First Steps
A launcher is a script that is going to be executed in Katea HPC, and it is going to launch the model with the desired parameters. It includes several steps that must by fulfilled, like allocating resources, loading models ... If you know about resources, modules and environments, you can skip to create a launcher. Otherwise, here you have a reduced explanation of these concepts.
Resources
In order to launch a job, you need to specify the resources you are going to use. The resources are going to be specified in the launcher, and they are going to be used by the HPC to allocate the necessary resources for the job. There are several commands available to work with resources, such as - --mem: specifies the upper memory to be used per node. in MB, or GB. You can put 0GB to use the maximun amount available, although it is recommended to set a fixed value.
- Example: --mem=16GB - --time: specifies the maximum time the job is going to be running.
- Example: --time=12:00:00 - --nodes: specifies the number of nodes to be used.
- Example: --nodes=1 - --cpus-per-task: specifies the number of cpus to be used per node.
- Example: --cpus-per-task=4 - --gres: specifies the number of gpus to be used per node.
- Example: --gres=gpu:1
For a more detailed explanation, you can read the Requesting Resources.
Modules
Modules are general software packages that are going to be used to load general software, such as CUDA, torch ... There are some commands available to work with models, such as:
- module list: shows all the loaded modules
- module avail: shows all the modules the user is able to load
- module purge: removes all the loaded modules
- module load module_name: loads the necessary environment variables for the selected modulefile (PATH, MANPATH, LD_LIBRARY_PATH...)
- module unload module_name: removes all environment changes made by module load command
For more information, you can read Software Environment
Environment
For dependencies that are not available as modules, you need to create and load an environment.
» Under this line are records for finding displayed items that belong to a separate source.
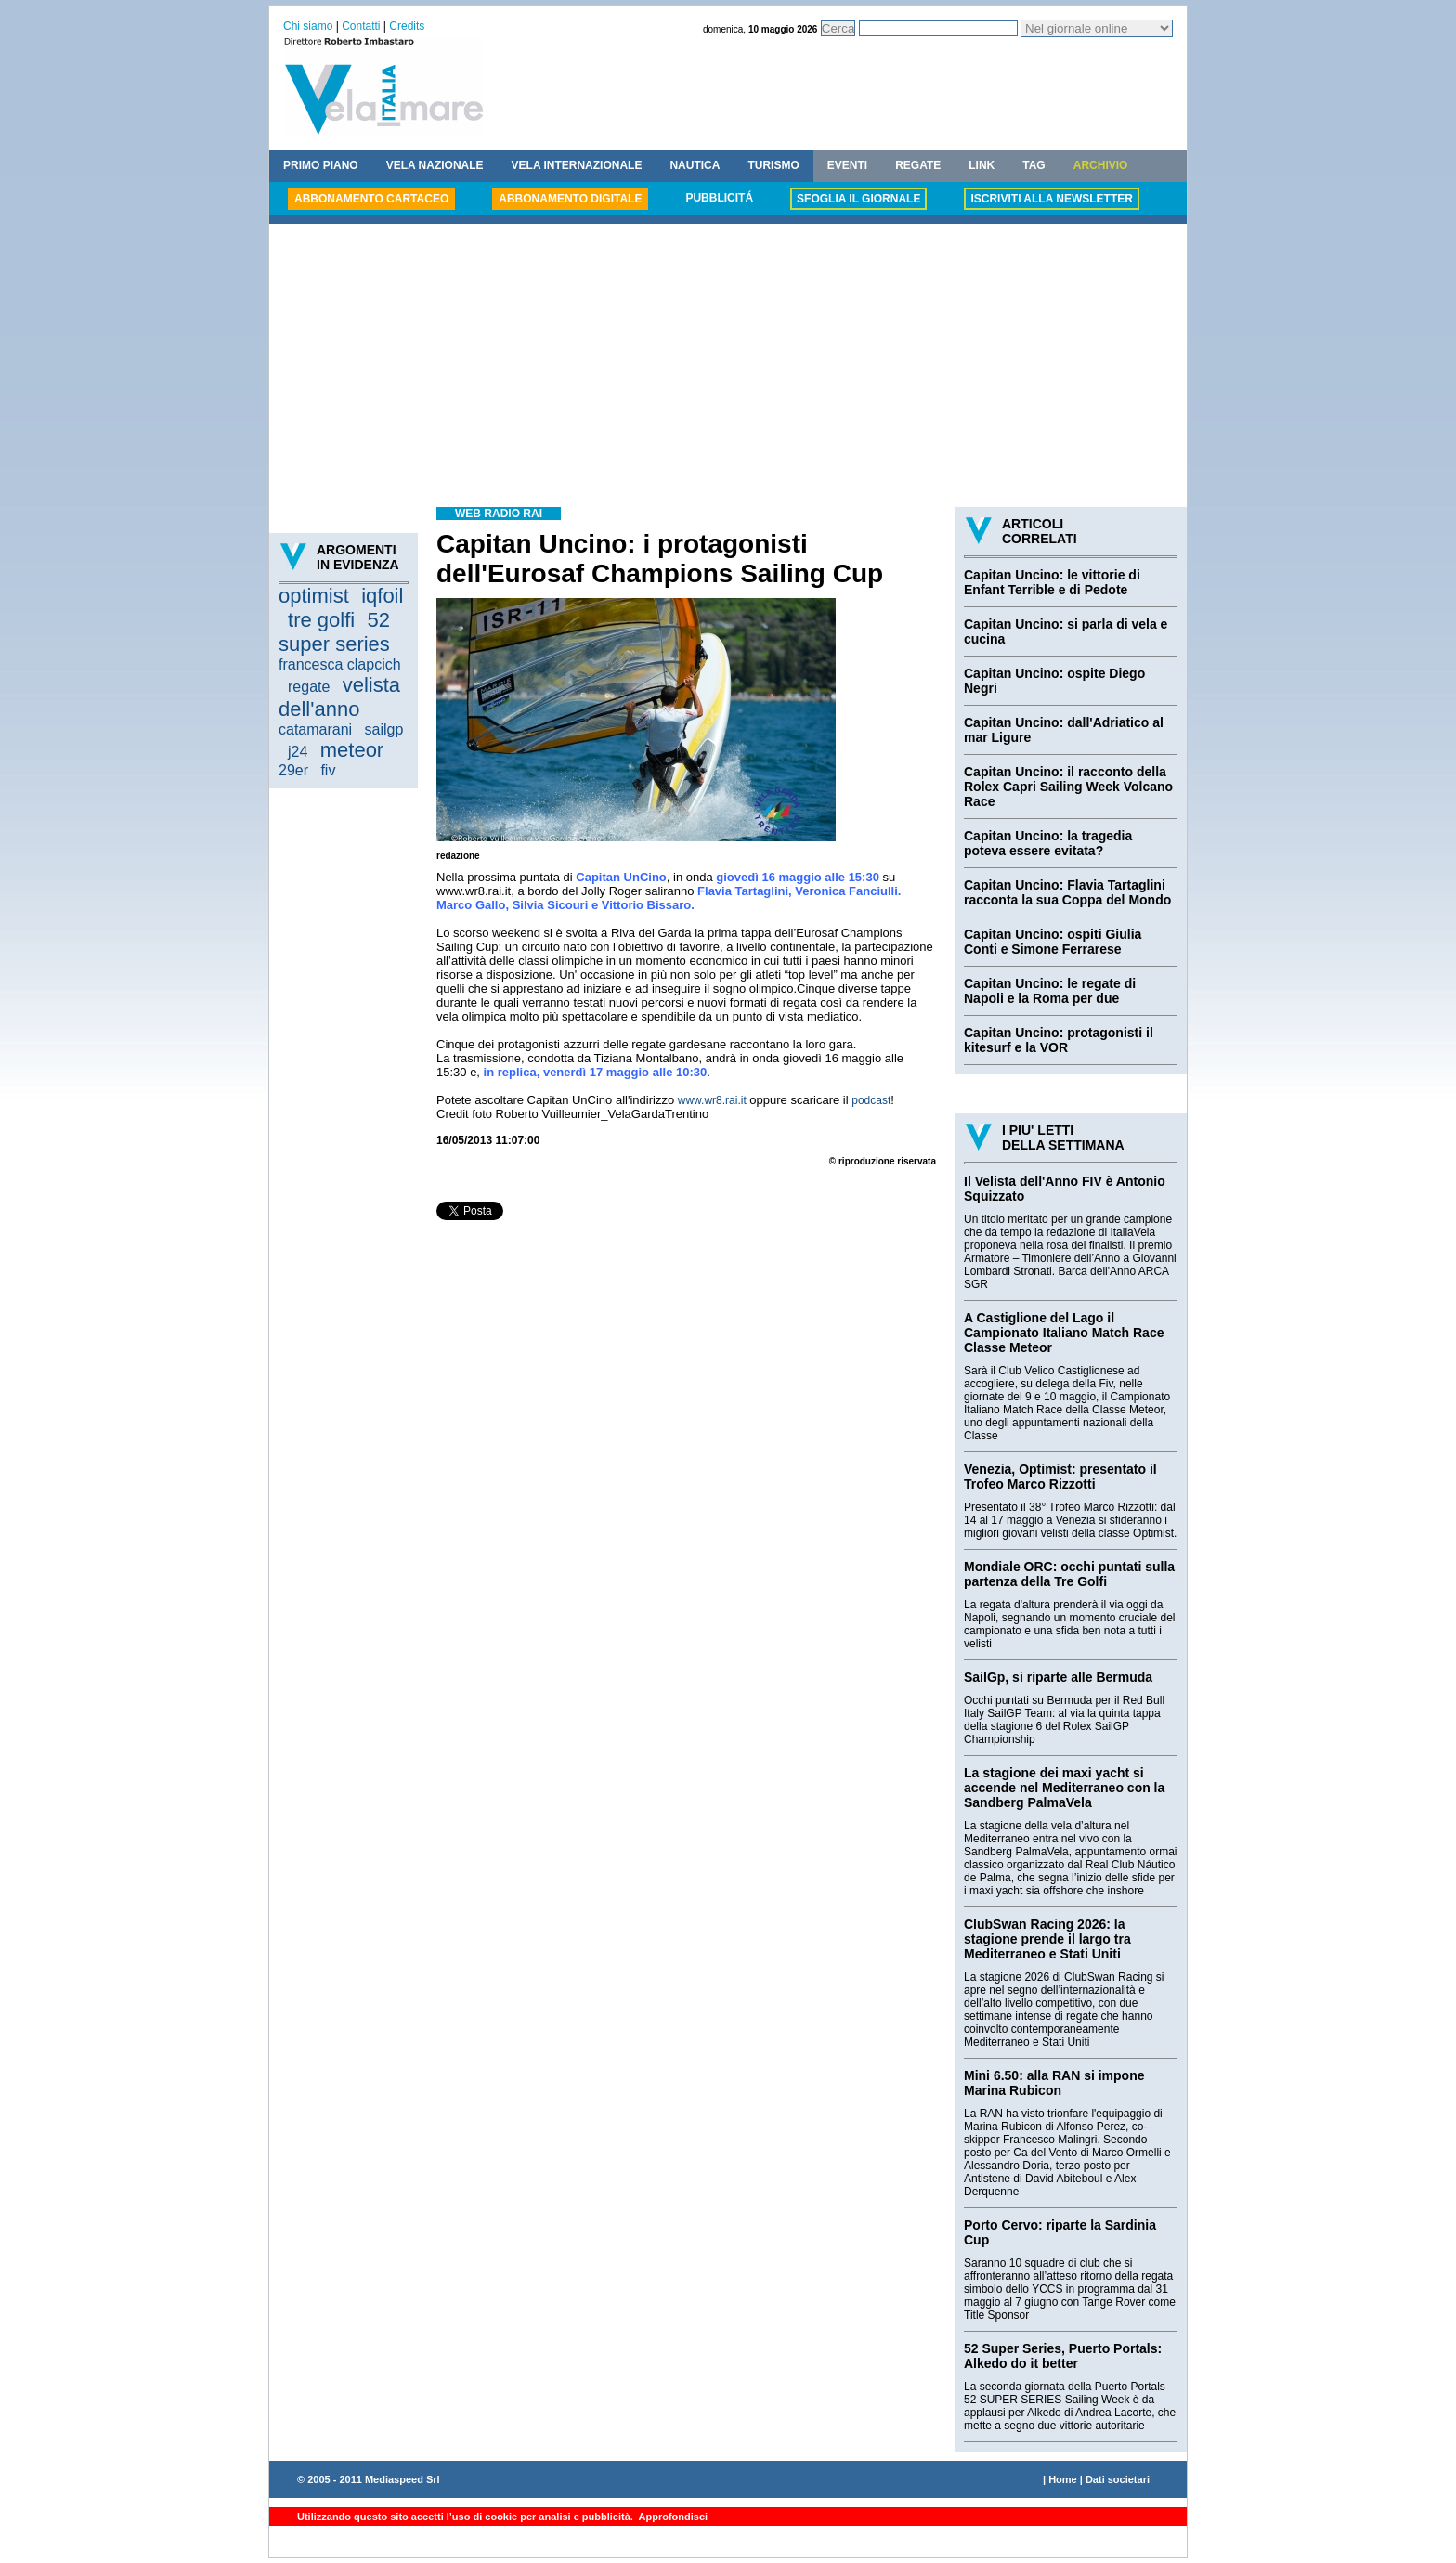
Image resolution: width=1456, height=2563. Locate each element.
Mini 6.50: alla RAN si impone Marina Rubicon (1054, 2083)
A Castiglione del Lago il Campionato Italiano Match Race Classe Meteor (1064, 1332)
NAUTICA (695, 165)
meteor (352, 749)
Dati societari (1118, 2479)
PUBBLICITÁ (719, 197)
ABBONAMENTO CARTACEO (371, 198)
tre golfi (321, 619)
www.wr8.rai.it (712, 1100)
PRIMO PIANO (320, 165)
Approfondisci (672, 2516)
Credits (406, 26)
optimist (314, 595)
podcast (871, 1100)
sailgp (384, 729)
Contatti (361, 26)
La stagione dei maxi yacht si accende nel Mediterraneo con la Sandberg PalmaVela (1064, 1787)
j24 (297, 752)
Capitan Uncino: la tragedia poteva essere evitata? (1048, 843)
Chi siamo (307, 26)
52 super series (334, 632)
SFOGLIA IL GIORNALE (858, 198)
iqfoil (382, 595)
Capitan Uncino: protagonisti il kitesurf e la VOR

For venv environments, you can use the following commands:
python -m .venv [env_path]
Once the environment is created, you can load it with the following command:
source [env_path]/bin/activate
and install the dependencies with pip:
pip install -r requirements.txt
You can find more detailed explanations online.
if an environment is already created, and dependencies installed, you only need to load it using
source [env_path]/bin/activate
Create a launcher
Once everything is set up, you can create a launcher and store it in the project's folder. A launcher is a script, as a *.sh file, that is going to be executed in the HPC, and it is going to launch the model with the desired parameters. In the launcher, you are going to specify
- the name of the job
- the modules you are going to load
- the environment you are going to load
- the resources you are going to use
- the command to launch the model
- the partition to lauch the script
Here you have an example of a launcher:
#!/bin/bash
#SBATCH --job-name=example_job
# ask for resources
#SBATCH --partition=gpu
#SBATCH --mem=1GB
#SBATCH --time=2:00:00
#SBATCH --nodes=1
#SBATCH --cpus-per-task=4
#SBATCH --gres=gpu:1
# Load module for PyTorch
module load torch/2.3.1
# Load environment
source /global/projects/[NAVISION_ID]/[ENV_PATH]/bin/activate
# Launch the model
python main.py
For a more detailed explanation, you can read the Running Jobs.
Running a Job
The HPC uses SLURM, a management and job scheduling system for Linux clusters. In order to run a process or a job in it, you need to submit the launcher created in the previous step and queue it. You can do it with the following command:
sbatch [launcher.sh]
This is going to submit and queue the job to the HPC. You can check the status of the queue using:
squeue
If you need to cancel the job, you can do it with the following command:
scancel [job_id]
There are more commands available, such as srun, sinfo ... You can find more information in Commands and SLURM.
Monitoring Jobs
Once the job is queued, you can monitor it with the following command:
squeue -u [tecnalia_username]
which is going to show the JobID, resource used (cpu/gpu), name of the job, user, status (R: running, PD: pending), time and used nodes. You can also just call squeue to see all the jobs in the queue.
You can also see the status of the resources with the following command:
sinfo
This is going to show the partition, the time limit, available nodes, the state of each one, and a node list. For a more detailed explanation, you can read the Monitoring jobs.